I am struggling to fully understand the responsiveness argument suggesting to run the game loop on a separate thread other than main thread.

When OS sends a user event (touch, mouse move, etc.) it will be handled within the main thread. Then you would have to forward this event into a game loop thread where this event usually is placed into a queue. The OS may think that event was processed instantly, but user will still have to wait until event is actually processed.

In this case there is an inevitable latency before the event gets processed.

It is exactly the same latency when event is processed in the main thread, but in this case OS can detect the latency.

Is it this latency that separate thread game loop is trying to avoid, or is there anything else?

Answer 1

One important point - when you're using eg. DirectX, you really, really don't care about the main thread. Let it be as free as possible, it doesn't do anything. All the inputs and outputs are processed separately from the UI thread, so why tie them to it? That's only going your window to stop responding if your rendering / updating is too busy. Also, yes, multithreading is complicated. But that's not the case here - you don't want your threads to interact, so everything is fine - they don't access each other's resources, and they don't need to communicate save for a quit message :)

Let's explore Windows + DirectX more:

You usually want a fairly predictable update (/frame) rate. But at the same time, you want to process windows messages (that's the things like "move the window", "resize the window", "press Alt-F4"). Now, you want to process an incoming windows message as soon as possible. Why? Because they contain important things, like WM_QUIT. And Windows will report your application as "not responding" if you, well, don't respond to the windows messages.

Another important thing is that when you use SendMessage to send a windows message, you're blocking the sender, until you actually read the message. If you have WM processing tied to your game loop, this can mean many issues (since the update loop will usually take a lot of time to go through, say 16ms for a 60 FPS game, while WM processing is usually very much under-ms). If someone eg. sends key presses to your application (like some macro program), there's a big difference between receiving 100 WM_CHAR messages in a row and taking 16 ms to process each one.

All that said, this is incredibly platform dependent. On Windows with DirectX, I'd advise to really separate the WM processing from the game itself. The only cases where you actually want them to be tied are those like "I want to resize the game window". Different platforms have different best behaviours and different constraints.

Answer 2

Main thread, (aka Render thread, UI thread) is actually actuator thread, which task is to take some situation and display it to user. In simple fulscreen\realtime\embedded cases (when you run game close to hardware - when you have linux kms or android) its just that. In more complicated cases like windows or xorg it also processes some window-related events, such as resize window\viewport or move it. Also frame rendering time relies on graphics\shader computational heaviness - more triangles in view and complex shaders results in frame rate drop and its variability. So its output, or consumer thread.

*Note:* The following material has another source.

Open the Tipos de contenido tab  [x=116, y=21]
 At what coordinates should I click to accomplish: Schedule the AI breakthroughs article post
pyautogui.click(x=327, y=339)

On other hand, when running game loop (aka physics loop, logic loop) you want to stick it to some precise fixed time marks, running at fixed rate to get predictable physics integration (ODE solver with fixed dt) and event sampling. It typically processes events like mouse/keyboard/network input, and timer input, and when timer events occurs it calculates next frame, predicts positions and velocities, and updates situation, which is then presented to renderer thread and sent over network. So it is "input and processing" or producer thread. Offloading and separating input from processing is usually hard to achieve task, resulting in greater latencies.

Generally, you want to run your logic thread at faster rates and fixed rates than render thread which may be slower and have variable jitter. Then you may easily apply lockless producer-consumer interthread synchronisation schemes, using triple buffering. Personally i recommend 120+ fixed fps logic thread (usb poll rate is 125 hz, and windows sheduler works best with 64 or 128 fps timers), and render thread can be 40+ fps for comfortable playing experiences and very low input lag.